It does make you wonder about the electrical infrastructure of the island, and how much work is being done to repair it. With the Texas and Florida hurricanes you saw fleets of electrical service vehicles (boom trucks and the like) from other power companies with joint agreements waiting to deploy into the disaster area as soon as it was safe to do so. With PR.... well, it's not like you can drive to the island, much less (apparently) around on it. Getting those vehicles and people in, assuming joint agreements with off island power companies existed in the first place, would be a case of scheduling and determining priorities. And for those crying that the US Federal Gov't ought to do it - where do you think they're going to find the people? It's not like they have armies of infrastructure level electricians just sitting around playing cards until needed for an emergency - these are the sort of people who, by and large, are already working at jobs - where they are needed as well. When it comes to infrastructure it seems like PR has been knocked back to the "tools to make tools" stage - they need to build the infrastructure to rebuild their infrastructure, which was apparently in no great shape to begin with. On Thu, Oct 19, 2017 at 12:06 PM, Jean-Francois Mezei < jfmezei_nanog@vaxination.ca> wrote:
On 2017-10-19 03:00, Sean Donelan wrote:
not intended for long-term, continuous use. The generators will need maintenance and likely experience unscheduled failures the longer they're used.
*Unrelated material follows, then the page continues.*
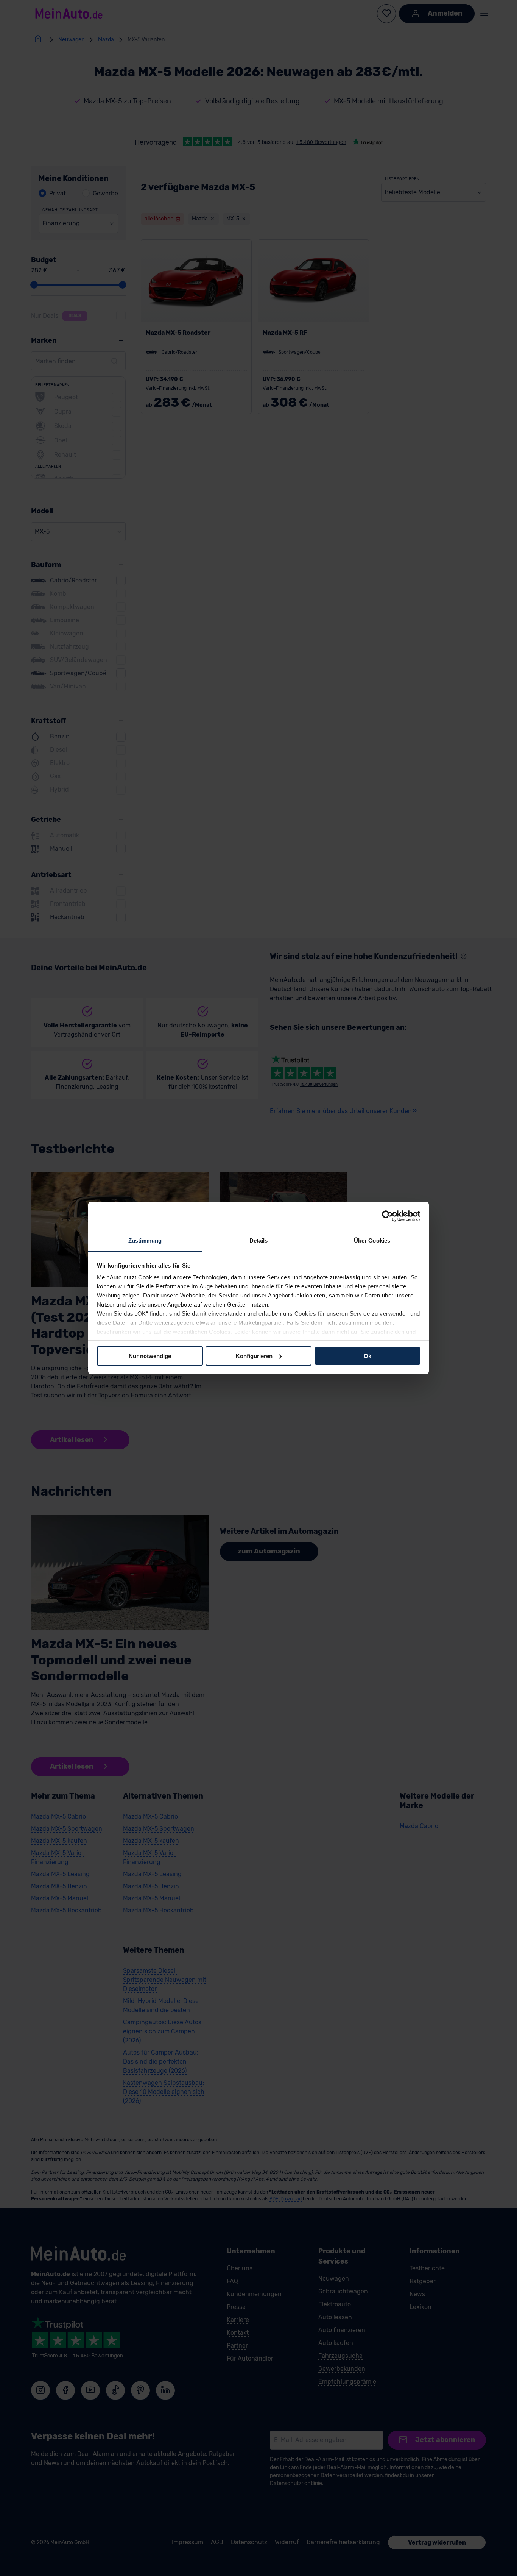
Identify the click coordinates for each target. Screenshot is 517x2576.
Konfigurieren (254, 1355)
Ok (367, 1355)
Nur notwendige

Permanent duty diesel generators exist. Many northern communities in Canada run on them as their 7/24 power source.
It *shouldn't* have taken long after Maria for locals to know how much damage there had been to electrical grid and that if it's gonna take months to fix, you're gonna need constant duty generators.
What isn't clear to me is whether everything still depends on FEMA/army help, or whether business is able to function autonomously and get their own generators without the army confiscating them to be delieved to a hospital instead.
And if you're a telco who is deprived of revenues because almost all your customers are without power, do you spend your own money and effort to try to get a permanent duty diesel generator to maintain your central office, or do you wait for government to install one for you ?
It is one thing to be benevolent and wanting to have your network backbone up, but financial realities of the cost of running a business without revenues will eventually hit you when the disaster lasts for months instead of days.